Required task: Put every line of the entries below into a JSON list of strings, one string per line, leaving out blank lines.

Data supplied:

# # # # # # #

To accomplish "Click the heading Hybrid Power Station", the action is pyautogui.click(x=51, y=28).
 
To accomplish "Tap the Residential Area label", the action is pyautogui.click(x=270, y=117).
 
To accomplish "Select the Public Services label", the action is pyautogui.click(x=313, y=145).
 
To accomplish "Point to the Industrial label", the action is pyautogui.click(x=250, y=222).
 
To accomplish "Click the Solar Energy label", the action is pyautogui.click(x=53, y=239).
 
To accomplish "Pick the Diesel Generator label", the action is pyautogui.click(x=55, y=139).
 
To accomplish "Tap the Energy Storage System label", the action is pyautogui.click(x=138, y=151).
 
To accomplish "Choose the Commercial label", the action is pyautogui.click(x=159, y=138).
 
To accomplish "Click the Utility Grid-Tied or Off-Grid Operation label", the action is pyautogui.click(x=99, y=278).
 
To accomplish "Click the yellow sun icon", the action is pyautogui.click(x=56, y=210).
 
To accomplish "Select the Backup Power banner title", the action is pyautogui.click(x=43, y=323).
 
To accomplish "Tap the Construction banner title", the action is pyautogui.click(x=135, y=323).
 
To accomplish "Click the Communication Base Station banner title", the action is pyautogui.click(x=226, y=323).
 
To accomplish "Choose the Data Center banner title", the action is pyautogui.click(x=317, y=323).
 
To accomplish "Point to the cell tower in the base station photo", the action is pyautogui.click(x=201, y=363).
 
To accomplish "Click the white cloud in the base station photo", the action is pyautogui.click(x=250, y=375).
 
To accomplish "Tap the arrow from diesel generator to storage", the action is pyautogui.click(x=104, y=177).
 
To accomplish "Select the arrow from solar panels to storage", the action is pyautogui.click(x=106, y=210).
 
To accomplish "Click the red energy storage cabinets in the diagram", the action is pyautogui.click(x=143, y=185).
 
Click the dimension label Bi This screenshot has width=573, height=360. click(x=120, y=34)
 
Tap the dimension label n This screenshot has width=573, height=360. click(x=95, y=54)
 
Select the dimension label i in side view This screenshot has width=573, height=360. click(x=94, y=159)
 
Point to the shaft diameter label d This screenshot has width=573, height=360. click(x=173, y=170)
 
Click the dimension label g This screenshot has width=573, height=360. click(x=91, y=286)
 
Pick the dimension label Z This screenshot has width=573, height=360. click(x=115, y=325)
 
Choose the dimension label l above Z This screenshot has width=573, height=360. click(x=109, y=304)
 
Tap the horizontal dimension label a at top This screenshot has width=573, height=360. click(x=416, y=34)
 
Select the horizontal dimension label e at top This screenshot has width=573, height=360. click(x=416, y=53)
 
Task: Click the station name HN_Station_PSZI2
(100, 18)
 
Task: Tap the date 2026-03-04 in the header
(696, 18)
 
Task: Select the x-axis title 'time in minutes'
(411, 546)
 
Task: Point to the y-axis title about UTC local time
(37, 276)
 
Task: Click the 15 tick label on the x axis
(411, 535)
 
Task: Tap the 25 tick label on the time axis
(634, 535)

# # # # # # #

Output of the task:
[
  "To accomplish \"Click the heading Hybrid Power Station\", the action is pyautogui.click(x=51, y=28).",
  "To accomplish \"Tap the Residential Area label\", the action is pyautogui.click(x=270, y=117).",
  "To accomplish \"Select the Public Services label\", the action is pyautogui.click(x=313, y=145).",
  "To accomplish \"Point to the Industrial label\", the action is pyautogui.click(x=250, y=222).",
  "To accomplish \"Click the Solar Energy label\", the action is pyautogui.click(x=53, y=239).",
  "To accomplish \"Pick the Diesel Generator label\", the action is pyautogui.click(x=55, y=139).",
  "To accomplish \"Tap the Energy Storage System label\", the action is pyautogui.click(x=138, y=151).",
  "To accomplish \"Choose the Commercial label\", the action is pyautogui.click(x=159, y=138).",
  "To accomplish \"Click the Utility Grid-Tied or Off-Grid Operation label\", the action is pyautogui.click(x=99, y=278).",
  "To accomplish \"Click the yellow sun icon\", the action is pyautogui.click(x=56, y=210).",
  "To accomplish \"Select the Backup Power banner title\", the action is pyautogui.click(x=43, y=323).",
  "To accomplish \"Tap the Construction banner title\", the action is pyautogui.click(x=135, y=323).",
  "To accomplish \"Click the Communication Base Station banner title\", the action is pyautogui.click(x=226, y=323).",
  "To accomplish \"Choose the Data Center banner title\", the action is pyautogui.click(x=317, y=323).",
  "To accomplish \"Point to the cell tower in the base station photo\", the action is pyautogui.click(x=201, y=363).",
  "To accomplish \"Click the white cloud in the base station photo\", the action is pyautogui.click(x=250, y=375).",
  "To accomplish \"Tap the arrow from diesel generator to storage\", the action is pyautogui.click(x=104, y=177).",
  "To accomplish \"Select the arrow from solar panels to storage\", the action is pyautogui.click(x=106, y=210).",
  "To accomplish \"Click the red energy storage cabinets in the diagram\", the action is pyautogui.click(x=143, y=185).",
  "Click the dimension label Bi This screenshot has width=573, height=360. click(x=120, y=34)",
  "Tap the dimension label n This screenshot has width=573, height=360. click(x=95, y=54)",
  "Select the dimension label i in side view This screenshot has width=573, height=360. click(x=94, y=159)",
  "Point to the shaft diameter label d This screenshot has width=573, height=360. click(x=173, y=170)",
  "Click the dimension label g This screenshot has width=573, height=360. click(x=91, y=286)",
  "Pick the dimension label Z This screenshot has width=573, height=360. click(x=115, y=325)",
  "Choose the dimension label l above Z This screenshot has width=573, height=360. click(x=109, y=304)",
  "Tap the horizontal dimension label a at top This screenshot has width=573, height=360. click(x=416, y=34)",
  "Select the horizontal dimension label e at top This screenshot has width=573, height=360. click(x=416, y=53)",
  "Task: Click the station name HN_Station_PSZI2",
  "(100, 18)",
  "Task: Tap the date 2026-03-04 in the header",
  "(696, 18)",
  "Task: Select the x-axis title 'time in minutes'",
  "(411, 546)",
  "Task: Point to the y-axis title about UTC local time",
  "(37, 276)",
  "Task: Click the 15 tick label on the x axis",
  "(411, 535)",
  "Task: Tap the 25 tick label on the time axis",
  "(634, 535)"
]